◆ **Exercise details**: Once the line with "[Mobile menu icon] (151, 33)" is found in the data, output it and each following line exactly, up to and including the line with "Beyond Burnout: The", and nothing before or after.

START Extracted information

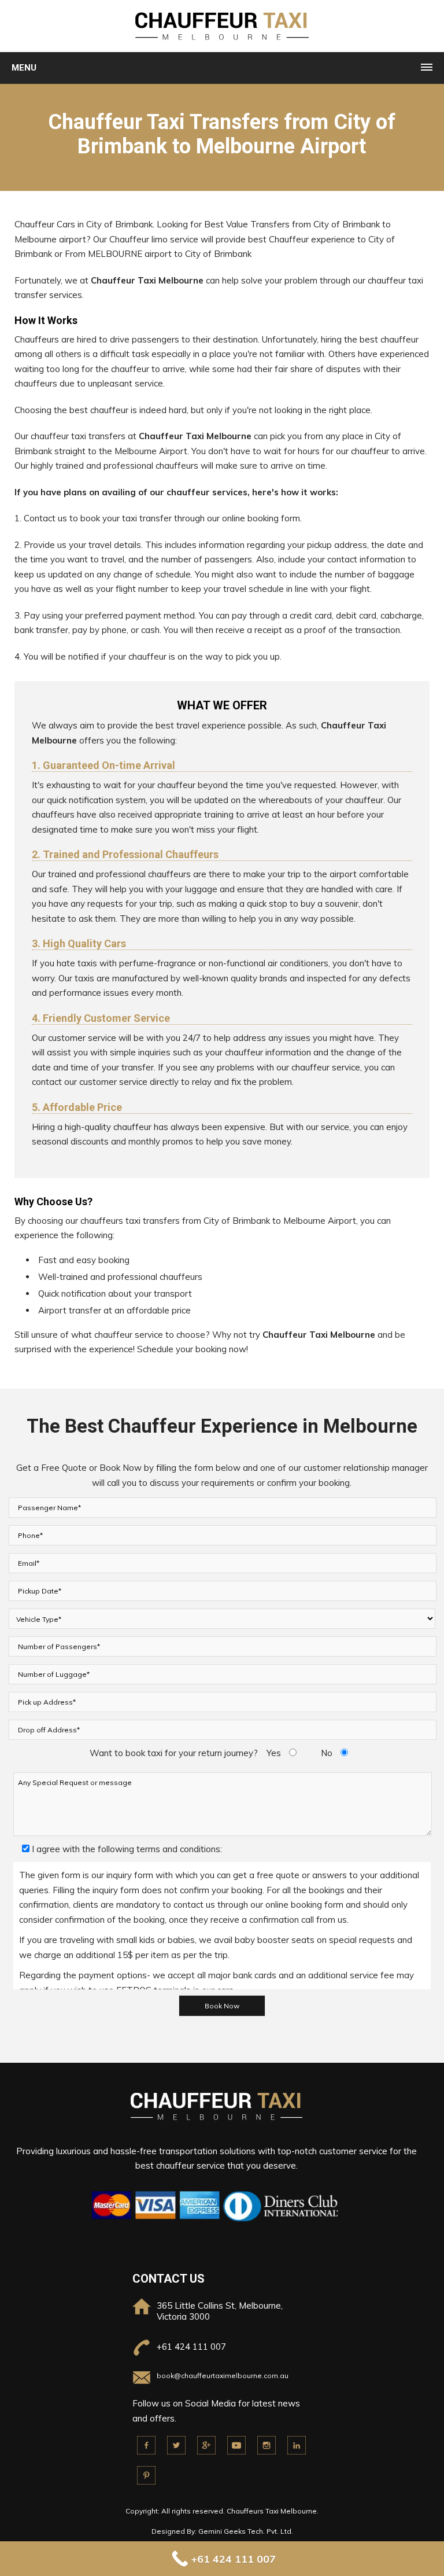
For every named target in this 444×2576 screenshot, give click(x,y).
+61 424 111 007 (191, 2346)
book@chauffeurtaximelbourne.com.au (222, 2375)
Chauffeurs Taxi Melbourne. (273, 2511)
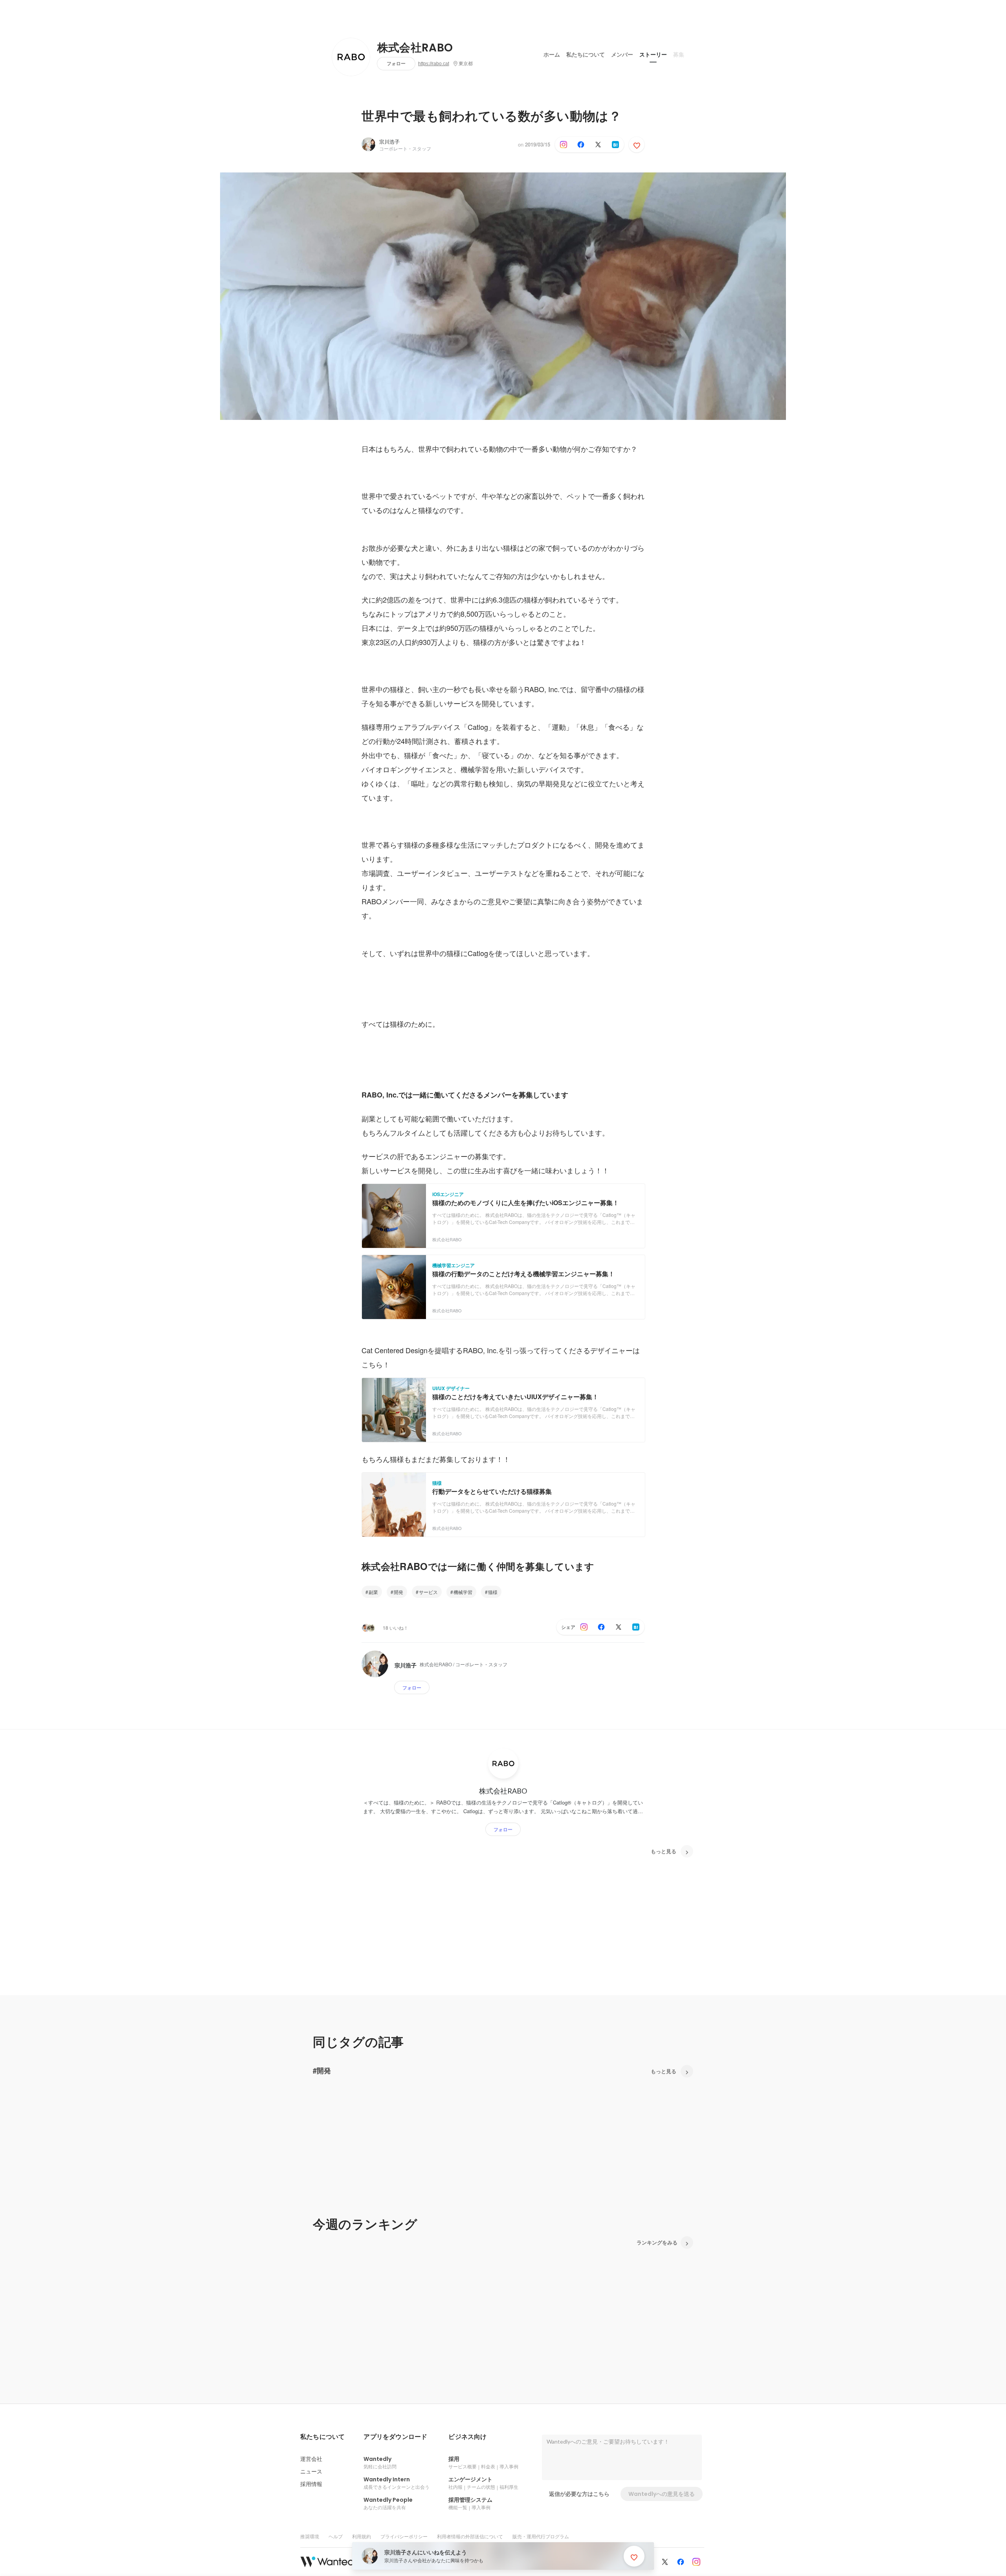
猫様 (492, 1591)
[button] (322, 2437)
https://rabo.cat (433, 63)
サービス (428, 1591)
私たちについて (585, 54)
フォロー (396, 63)
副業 (373, 1591)
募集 (678, 54)
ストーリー (653, 54)
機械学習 (462, 1591)
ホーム (551, 54)
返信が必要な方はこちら (579, 2494)
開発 (398, 1591)
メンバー (622, 54)
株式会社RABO (415, 48)
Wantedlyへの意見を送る (661, 2494)
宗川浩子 (389, 141)
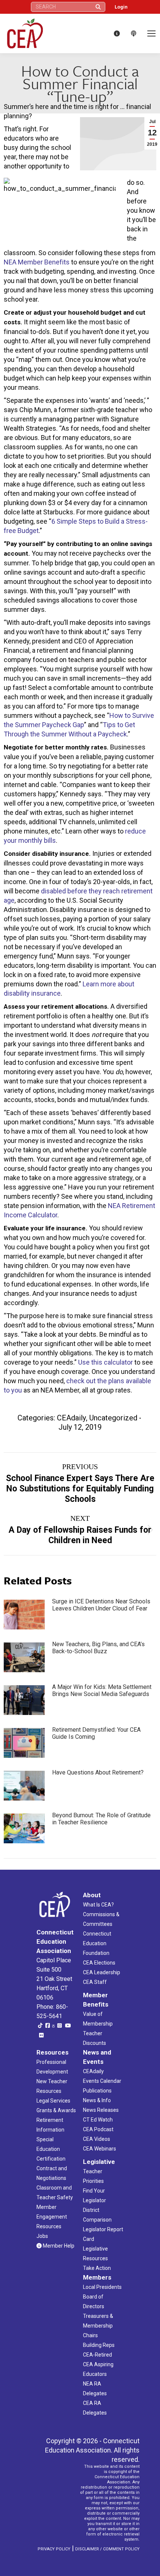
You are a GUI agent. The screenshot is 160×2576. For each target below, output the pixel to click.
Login (121, 7)
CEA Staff (95, 1982)
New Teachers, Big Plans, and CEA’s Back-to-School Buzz (98, 1648)
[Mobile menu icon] (151, 33)
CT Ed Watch (98, 2120)
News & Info (97, 2100)
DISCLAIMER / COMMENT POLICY (107, 2549)
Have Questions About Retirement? (98, 1772)
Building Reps (99, 2345)
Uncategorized (113, 1417)
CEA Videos (96, 2139)
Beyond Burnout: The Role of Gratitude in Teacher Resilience (101, 1819)
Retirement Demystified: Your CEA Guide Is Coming (96, 1733)
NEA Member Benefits (37, 262)
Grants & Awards (56, 2110)
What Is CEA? (98, 1905)
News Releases (101, 2110)
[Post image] (24, 1614)
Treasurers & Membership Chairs (98, 2325)
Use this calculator (105, 1362)
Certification (50, 2159)
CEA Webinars (99, 2149)
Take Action (97, 2268)
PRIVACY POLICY (54, 2549)
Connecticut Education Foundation (97, 1943)
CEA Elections (99, 1963)
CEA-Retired (97, 2355)
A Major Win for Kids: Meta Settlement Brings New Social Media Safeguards (101, 1690)
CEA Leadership (101, 1972)
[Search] (98, 7)
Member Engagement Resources (51, 2216)
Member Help (58, 2246)
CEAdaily (71, 1417)
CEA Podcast (98, 2129)
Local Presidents (102, 2287)
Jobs (42, 2236)
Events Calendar (102, 2081)
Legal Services (53, 2101)
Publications (97, 2091)
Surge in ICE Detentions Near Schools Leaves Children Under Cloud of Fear (101, 1605)
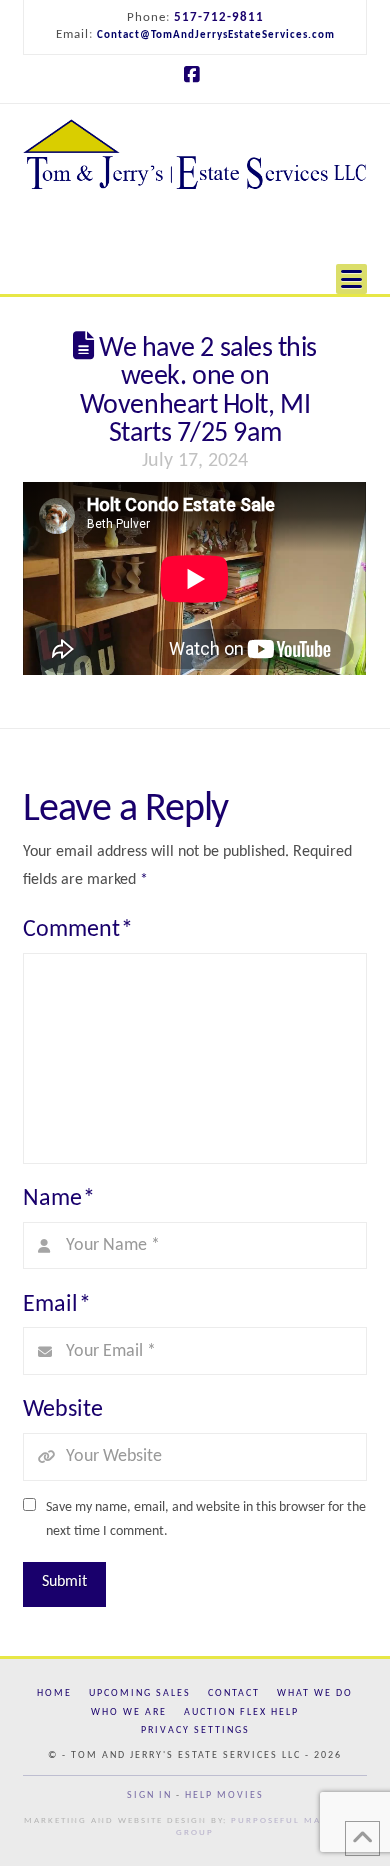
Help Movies (224, 1795)
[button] (351, 269)
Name (59, 1199)
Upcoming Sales (140, 1693)
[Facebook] (195, 75)
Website (63, 1410)
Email (57, 1305)
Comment (78, 930)
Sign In (149, 1795)
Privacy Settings (195, 1730)
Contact (234, 1693)
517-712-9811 (219, 17)
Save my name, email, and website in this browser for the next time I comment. (206, 1519)
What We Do (315, 1693)
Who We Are (129, 1712)
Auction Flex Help (241, 1712)
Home (54, 1693)
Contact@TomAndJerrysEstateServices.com (216, 35)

END Extracted information

◆ **Result**:
[Mobile menu icon] (151, 33)
CT Ed Watch (98, 2120)
News & Info (97, 2100)
DISCLAIMER / COMMENT POLICY (107, 2549)
Have Questions About Retirement? (98, 1772)
Building Reps (99, 2345)
Uncategorized (113, 1417)
CEA Videos (96, 2139)
Beyond Burnout: The Role of Gratitude in Teacher Resilience (101, 1819)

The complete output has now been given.